Cristofoli sighed. 'That is the common complaint against me. But you do me an injustice. Knowing how little my society is desired, I never inflict it unless I have business.'

Marc-Antoine veiled his annoyance. 'Can it be my misfortune that you have business with me?'

'Do not let us regard it as a misfortune—yet.'

'When I know the business I shall be able to judge.' He sipped his bavaroise.

Cristofoli's beady eyes watched him stolidly. 'You keep to your native drinks even here in Venice,' he observed. 'Habit is hard to repress.'

Marc-Antoine set down his glass. 'You are mistaken. The bavaroise is not an English drink.'

'Oh, I am aware of that. But not that you are English. And that brings me to my business with you.' He leaned across the little table, and lowered his voice, an unnecessary and merely instinctive precaution, for there was no one in their immediate neighbourhood. 'Messer, the inquisitors of state desire to resolve a doubt upon this very question of your nationality.'

Marc-Antoine's annoyance deepened. This was a silly, vexatious waste of time and effort. It was of a piece with everything that he had seen of this Venetian Government, which spent itself in futilities whilst doing nothing to guard against the forces that were sapping the foundations of the State. But he preserved his calm on the surface.

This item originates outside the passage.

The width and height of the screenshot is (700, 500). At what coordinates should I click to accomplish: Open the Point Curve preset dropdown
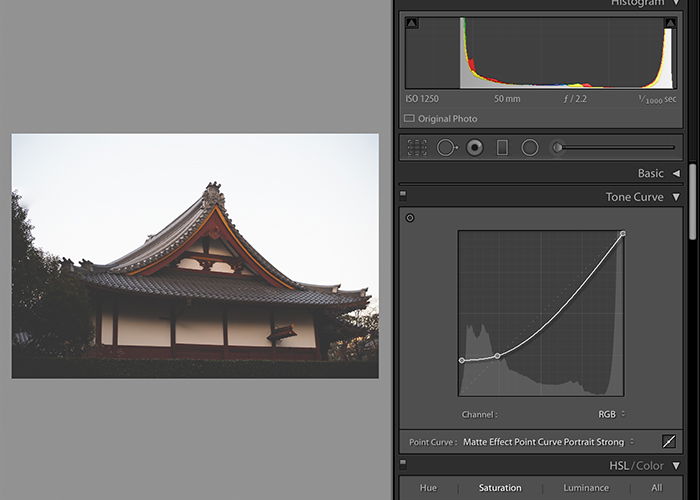[548, 442]
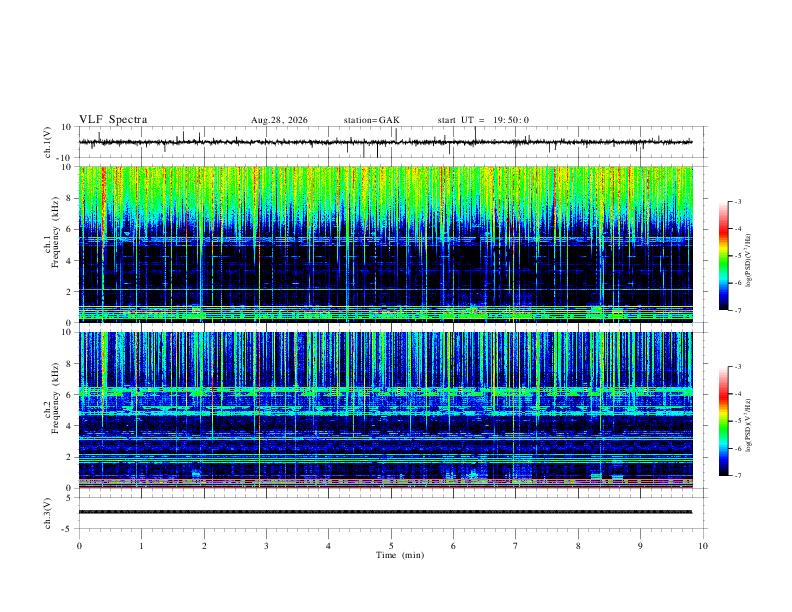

'I shall be happy to assist them whenever they desire it.'

The apparitor's smile approved him. 'No time like the present. If you will accompany me, I shall have the honour of conducting you.'

Marc-Antoine looked at him sternly. Cristofoli grinned again.

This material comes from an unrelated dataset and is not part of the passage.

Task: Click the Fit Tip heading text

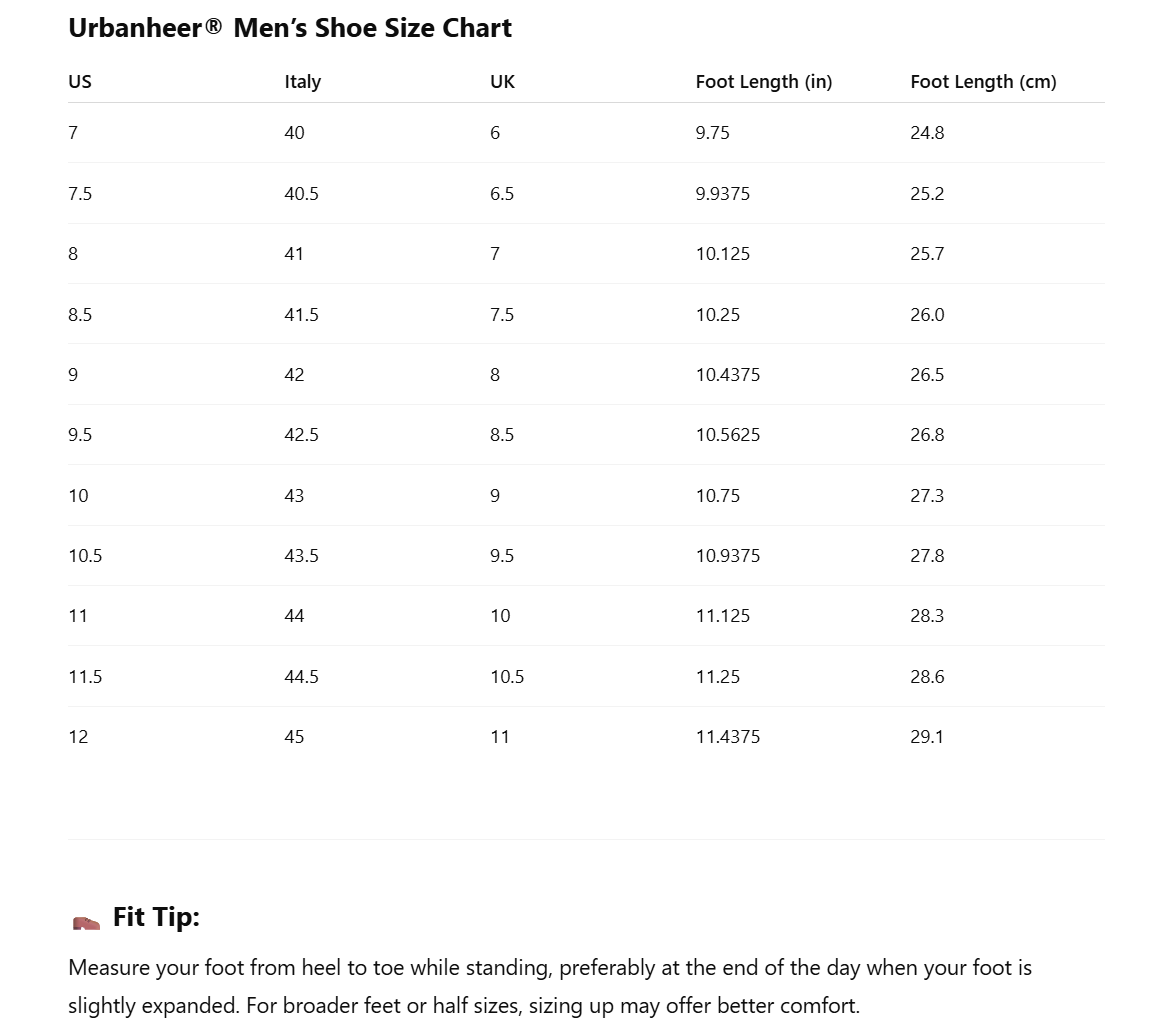Action: click(156, 917)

'There are three of my men over there, and if they were to employ force it would create a scene. I am sure you would wish to avoid that.' He got up. 'Shall we be going, sir?'

Marc-Antoine did not even hesitate. He beckoned the waiter, paid for his bavaroise, and with an impeccably calm demeanour over a raging spirit, sauntered off with the tipstaff.

Past the soldiers guarding the Porta della Carta, they came into the Ducal courtyard, where a half-battalion of Slavonians bivouacked about the great bronze well-heads. They ascended the staircase over which Sansovino's giants presided, and then, by the noble external gallery, came to another staircase at the foot of which there was a guard. They ascended again, and continued to ascend until Marc-Antoine, out of breath, found himself on the top-most floor of the Ducal Palace, where the Prison of the Leads was situated.

Here in a chamber that was something between a guard-room and an office, the confidente at last handed him over to a corpulent official, who desired to know his name, age, quality, nationality, and place of abode.

Cristofoli stood by whilst Marc-Antoine resignedly gave the name of Melville and all the particulars that went with it. His answers were entered in a register. Next, by a couple of archers, acting upon the order of the official, he was searched. But with the exception of his sword, they found upon him nothing of which they accounted it their duty to deprive him.